In reality, sometimes you don’t need to place constraints on yourself or your project — they are already there. For example, at DataCamp, there was a time when our Campus app (the main learning interface for our online courses) didn’t work on mobile (and it wasn’t designed to — at the time, we believed writing code on your phone was a little crazy). We had a lot of mobile traffic and many of our paid ads were viewed on mobile, but it would have required a full rewrite of the app to make it work properly on small screens. We spent a daylong design sprint trying to solve this particular challenge, with the constraint that making the Campus app mobile-friendly was not technically feasible. With the constraints, the team came out of the sprint with some great solutions.

But sometimes, you need to set constraints in place yourself. For one of our first design sprints at DataCamp, we tried to propose solutions to improve our learner dashboard. The problem is that the dashboard is used by a wide variety of user personas and often they have different motives and goals. Without placing constraints on what specific problem we were trying to solve, we ended up not coming away with much at the end of the sprint. Had we placed specific constraints — like the constraint we had when working on the mobile conversions sprint, ”we cannot change X due to technical limitations”, or “we are only focused on improving content discoverability for user persona Y” — I believe the sprint would have been far more productive.

Products, experiences, and tests: differences between growth thinking and design thinking

We used strategies from design thinking all the time on the Growth team at DataCamp. But there are some key differences between growth thinking and design thinking. Although our team’s long term goal is to improve our learners’ experience, the immediate way we do this is by running experiments. We were not a product team, we were the experimentation team.
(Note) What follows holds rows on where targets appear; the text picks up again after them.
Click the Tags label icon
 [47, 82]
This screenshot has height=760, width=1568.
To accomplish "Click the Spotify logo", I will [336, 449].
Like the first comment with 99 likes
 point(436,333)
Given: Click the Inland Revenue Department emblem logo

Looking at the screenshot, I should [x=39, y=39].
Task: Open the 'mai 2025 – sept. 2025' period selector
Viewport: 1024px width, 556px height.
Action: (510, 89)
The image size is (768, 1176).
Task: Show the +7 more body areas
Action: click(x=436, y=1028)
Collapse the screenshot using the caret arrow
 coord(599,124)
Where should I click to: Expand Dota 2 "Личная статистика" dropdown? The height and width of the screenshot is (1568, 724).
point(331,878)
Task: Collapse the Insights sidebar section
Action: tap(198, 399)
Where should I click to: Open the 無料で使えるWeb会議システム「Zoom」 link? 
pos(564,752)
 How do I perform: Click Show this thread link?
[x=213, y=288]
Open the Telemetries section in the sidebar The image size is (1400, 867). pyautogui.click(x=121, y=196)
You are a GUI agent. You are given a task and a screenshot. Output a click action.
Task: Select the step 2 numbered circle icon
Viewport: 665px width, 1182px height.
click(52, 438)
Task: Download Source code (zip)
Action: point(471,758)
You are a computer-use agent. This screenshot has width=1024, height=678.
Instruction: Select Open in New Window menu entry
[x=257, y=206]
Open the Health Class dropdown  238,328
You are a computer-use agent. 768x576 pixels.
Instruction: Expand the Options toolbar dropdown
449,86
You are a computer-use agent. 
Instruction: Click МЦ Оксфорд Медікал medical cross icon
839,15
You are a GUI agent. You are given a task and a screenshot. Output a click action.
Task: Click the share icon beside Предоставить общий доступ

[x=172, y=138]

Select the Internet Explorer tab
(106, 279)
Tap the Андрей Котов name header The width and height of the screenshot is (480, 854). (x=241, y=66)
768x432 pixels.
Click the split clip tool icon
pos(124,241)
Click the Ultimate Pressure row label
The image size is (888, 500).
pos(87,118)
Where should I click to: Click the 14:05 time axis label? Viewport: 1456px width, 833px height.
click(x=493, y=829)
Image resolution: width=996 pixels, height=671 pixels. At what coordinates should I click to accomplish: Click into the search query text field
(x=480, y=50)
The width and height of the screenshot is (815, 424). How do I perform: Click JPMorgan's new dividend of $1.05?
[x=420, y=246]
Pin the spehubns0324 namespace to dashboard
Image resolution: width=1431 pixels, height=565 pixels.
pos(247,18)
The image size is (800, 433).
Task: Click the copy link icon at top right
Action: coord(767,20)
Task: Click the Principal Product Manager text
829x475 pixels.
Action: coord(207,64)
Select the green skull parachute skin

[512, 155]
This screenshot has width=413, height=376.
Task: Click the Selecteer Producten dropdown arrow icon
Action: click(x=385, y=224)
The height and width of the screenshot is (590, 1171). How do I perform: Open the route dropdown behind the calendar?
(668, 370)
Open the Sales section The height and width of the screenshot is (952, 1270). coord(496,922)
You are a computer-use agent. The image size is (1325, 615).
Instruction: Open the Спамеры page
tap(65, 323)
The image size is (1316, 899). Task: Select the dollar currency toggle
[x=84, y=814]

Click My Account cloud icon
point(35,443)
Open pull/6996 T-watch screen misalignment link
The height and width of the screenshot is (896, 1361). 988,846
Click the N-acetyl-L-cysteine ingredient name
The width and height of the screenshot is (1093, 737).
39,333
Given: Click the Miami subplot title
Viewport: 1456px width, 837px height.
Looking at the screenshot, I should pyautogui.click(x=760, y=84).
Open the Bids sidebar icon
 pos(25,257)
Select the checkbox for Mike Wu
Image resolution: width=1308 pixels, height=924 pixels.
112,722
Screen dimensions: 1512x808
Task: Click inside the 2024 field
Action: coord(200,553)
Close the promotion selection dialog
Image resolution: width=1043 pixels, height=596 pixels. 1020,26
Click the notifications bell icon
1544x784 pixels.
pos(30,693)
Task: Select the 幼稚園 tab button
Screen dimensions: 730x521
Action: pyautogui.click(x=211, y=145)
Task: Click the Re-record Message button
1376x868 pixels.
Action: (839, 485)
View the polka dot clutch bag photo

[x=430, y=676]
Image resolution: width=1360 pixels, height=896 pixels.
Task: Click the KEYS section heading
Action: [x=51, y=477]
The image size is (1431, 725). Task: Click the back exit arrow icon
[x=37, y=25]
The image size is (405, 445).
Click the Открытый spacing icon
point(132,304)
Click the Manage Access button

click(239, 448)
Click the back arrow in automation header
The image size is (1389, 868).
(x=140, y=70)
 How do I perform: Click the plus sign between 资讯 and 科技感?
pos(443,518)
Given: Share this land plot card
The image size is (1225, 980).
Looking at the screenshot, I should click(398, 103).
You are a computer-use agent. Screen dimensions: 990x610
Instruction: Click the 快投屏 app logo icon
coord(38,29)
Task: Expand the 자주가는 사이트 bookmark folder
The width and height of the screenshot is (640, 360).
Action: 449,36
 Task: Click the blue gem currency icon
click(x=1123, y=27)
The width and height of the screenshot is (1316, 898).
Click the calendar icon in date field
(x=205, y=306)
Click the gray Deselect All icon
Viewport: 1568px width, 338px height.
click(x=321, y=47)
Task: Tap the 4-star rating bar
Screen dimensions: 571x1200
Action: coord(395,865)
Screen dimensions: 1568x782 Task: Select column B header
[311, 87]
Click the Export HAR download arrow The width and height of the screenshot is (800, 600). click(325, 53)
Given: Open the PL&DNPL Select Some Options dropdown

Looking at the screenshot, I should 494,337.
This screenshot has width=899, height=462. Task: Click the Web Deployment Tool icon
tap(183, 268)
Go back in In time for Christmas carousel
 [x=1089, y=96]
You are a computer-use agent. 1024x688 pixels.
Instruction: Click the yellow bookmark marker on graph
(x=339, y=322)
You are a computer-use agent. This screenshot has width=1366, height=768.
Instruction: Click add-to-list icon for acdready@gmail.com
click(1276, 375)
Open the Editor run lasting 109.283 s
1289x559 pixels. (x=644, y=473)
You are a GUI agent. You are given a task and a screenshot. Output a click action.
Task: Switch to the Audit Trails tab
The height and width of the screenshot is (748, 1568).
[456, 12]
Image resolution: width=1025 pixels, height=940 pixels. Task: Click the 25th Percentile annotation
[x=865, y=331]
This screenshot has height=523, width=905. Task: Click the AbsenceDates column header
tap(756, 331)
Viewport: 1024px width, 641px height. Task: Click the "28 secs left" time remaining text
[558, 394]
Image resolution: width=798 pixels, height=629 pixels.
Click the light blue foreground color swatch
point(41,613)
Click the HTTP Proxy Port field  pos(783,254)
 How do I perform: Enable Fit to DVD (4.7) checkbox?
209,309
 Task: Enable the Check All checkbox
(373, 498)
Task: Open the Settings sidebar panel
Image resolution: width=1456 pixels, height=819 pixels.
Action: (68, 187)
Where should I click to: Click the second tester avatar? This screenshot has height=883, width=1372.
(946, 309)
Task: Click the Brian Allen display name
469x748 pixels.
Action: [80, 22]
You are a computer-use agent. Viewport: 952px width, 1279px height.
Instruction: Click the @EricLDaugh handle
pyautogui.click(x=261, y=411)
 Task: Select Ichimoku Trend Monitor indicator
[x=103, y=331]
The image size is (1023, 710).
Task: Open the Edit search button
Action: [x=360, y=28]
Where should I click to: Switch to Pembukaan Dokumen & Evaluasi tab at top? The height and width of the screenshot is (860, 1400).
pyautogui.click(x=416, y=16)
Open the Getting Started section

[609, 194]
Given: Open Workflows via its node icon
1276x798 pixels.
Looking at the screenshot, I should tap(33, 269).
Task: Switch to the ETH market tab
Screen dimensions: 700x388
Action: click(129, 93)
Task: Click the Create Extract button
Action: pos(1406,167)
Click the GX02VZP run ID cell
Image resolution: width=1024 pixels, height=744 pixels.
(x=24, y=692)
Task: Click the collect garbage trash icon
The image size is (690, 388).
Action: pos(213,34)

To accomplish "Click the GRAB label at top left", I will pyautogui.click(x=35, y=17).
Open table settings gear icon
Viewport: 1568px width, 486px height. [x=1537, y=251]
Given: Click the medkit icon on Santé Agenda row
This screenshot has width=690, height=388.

Although experimentation is an integral part of the design thinking process, for our team, it was one of our end goals (the “things” we created were experiments). Sometimes we needed to be able to use the tools of design thinking in two different ways simultaneously: how might we design a better user experience, and how might we design a suite of tests to help indicate what a better experience could look like?

This is one of the meta-challenges I am excited to continue to think about. Specifically how can a team combine tenets of design thinking to create growth tests most successfully? Do you design a new experience (based on your understanding of your users), then break it into chunks to test and iterate from there? Or do you design many small, narrowly-focused experiments that will eventually contribute to a new design for a user experience?

I love Dan McKinley’s thoughts on iterative product development.

Conclusion

Both design thinking and growth thinking are based on series of rapid iteration, are experiment driven, require boundless optimism, and can benefit from understanding and empathizing with the people your product is for. Hopefully throughout this exploration we’ve started to piece together part of the definition of “growth thinking.”